### PASSAGE DU TEXTE

Veu les dits deux ordres de mon dit sieur le Mis. de Beauharnois, l’un envoyé au sieur Gaillard et l’autre au sieur d’Artigny, sans que nous sçachions s’il n’en a point encore été envoyé de pareil à quelqu’autre des conseillers du conseil supérieur, Nous, en vertu du pouvoir à nous donné, et en conséquence de la qualité dont le roy nous a honoré de premier président du conseil supérieur, seul en droit d’assembler et de convoquer le dit conseil, et ayant seul en cette qualité la police tant intérieure qu’extérieure de la compagnie, Ordonnons au sieur Gaillard et au sieur d’Artigny et à tous autres conseillers au conseil supérieur, de la part du roy et sous peine d’être réputé désobéissant aux ordres de Sa majesté, et au serment par eux prêté au roy en son conseil, de ne se point départir de son service pour quelque prétexte et par quelque ordre que ce soit, leur ordonnons de rester à Québec, et leur faisons deffense d’en désemparer jusqu’à ce qu’il ait plu à sa majesté ordonner de la satisfaction qu’il voudra bien accorder au conseil supérieur, tant de l’insulte qui luy a desjà été faite, que de celle qu’il vient encore de recevoir en la personne de ses conseillers ; Ordonnons pareillement à tous juges tant des justices royalles que des seigneurs, à tous greffiers du conseil supérieur et autres, à tous huissiers et autres officiers de la justice, de se conformer à la présente ordonnance, et leur enjoignons de l’observer sous peine de désobéissance au roy et d’interdiction de leurs charges et offices. Mandons, etc. Fait en notre hôtel à Québec le vingt neuf may mil sept cent vingt huit.

######

▸ **À FAIRE**:
**A.** Recopiez l'ordonnance ci-dessus en entier, sans la moindre modification.
**B.** Dans les entrées ci-dessous, reprenez les lignes depuis celle qui contient « At what coordinates » jusqu'à la fin des entrées, en substituant « profile picture » à « avatar » et en laissant tout le reste intact. N'incluez pas les images.

### EXTRAIT DE DONNÉES

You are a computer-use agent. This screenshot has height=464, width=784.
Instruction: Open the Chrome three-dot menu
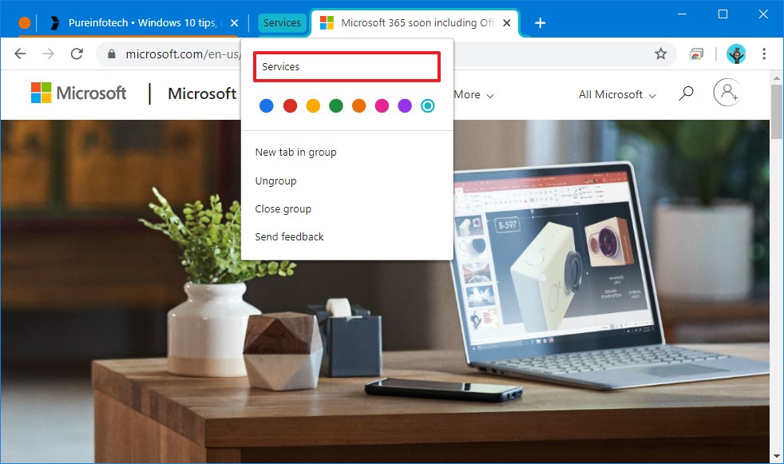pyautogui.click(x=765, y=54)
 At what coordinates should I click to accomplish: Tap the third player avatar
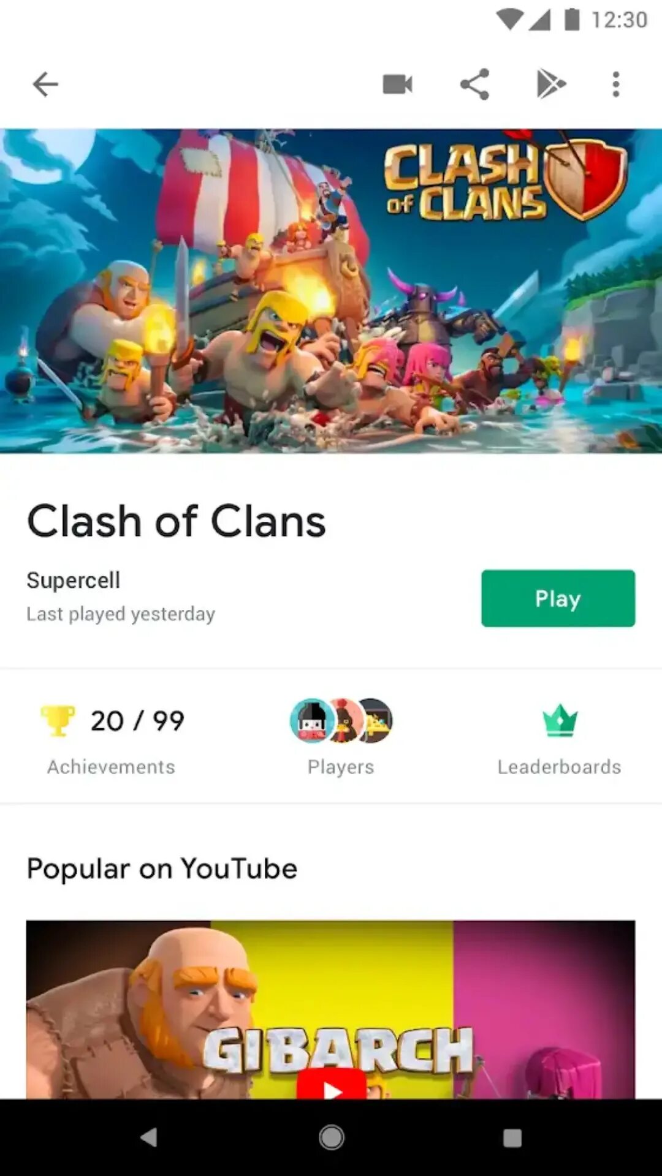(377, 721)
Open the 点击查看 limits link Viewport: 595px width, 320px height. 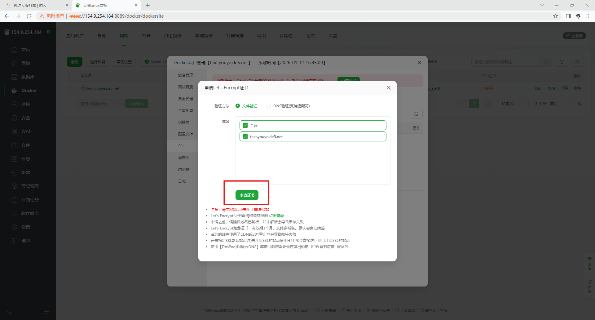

######

▸ **RÉPONSES DANS L'ORDRE**:
**A.**
Veu les dits deux ordres de mon dit sieur le Mis. de Beauharnois, l’un envoyé au sieur Gaillard et l’autre au sieur d’Artigny, sans que nous sçachions s’il n’en a point encore été envoyé de pareil à quelqu’autre des conseillers du conseil supérieur, Nous, en vertu du pouvoir à nous donné, et en conséquence de la qualité dont le roy nous a honoré de premier président du conseil supérieur, seul en droit d’assembler et de convoquer le dit conseil, et ayant seul en cette qualité la police tant intérieure qu’extérieure de la compagnie, Ordonnons au sieur Gaillard et au sieur d’Artigny et à tous autres conseillers au conseil supérieur, de la part du roy et sous peine d’être réputé désobéissant aux ordres de Sa majesté, et au serment par eux prêté au roy en son conseil, de ne se point départir de son service pour quelque prétexte et par quelque ordre que ce soit, leur ordonnons de rester à Québec, et leur faisons deffense d’en désemparer jusqu’à ce qu’il ait plu à sa majesté ordonner de la satisfaction qu’il voudra bien accorder au conseil supérieur, tant de l’insulte qui luy a desjà été faite, que de celle qu’il vient encore de recevoir en la personne de ses conseillers ; Ordonnons pareillement à tous juges tant des justices royalles que des seigneurs, à tous greffiers du conseil supérieur et autres, à tous huissiers et autres officiers de la justice, de se conformer à la présente ordonnance, et leur enjoignons de l’observer sous peine de désobéissance au roy et d’interdiction de leurs charges et offices. Mandons, etc. Fait en notre hôtel à Québec le vingt neuf may mil sept cent vingt huit.

**B.**
 At what coordinates should I click to accomplish: Tap the third player profile picture
(377, 721)
Open the 点击查看 limits link Viewport: 595px width, 320px height. 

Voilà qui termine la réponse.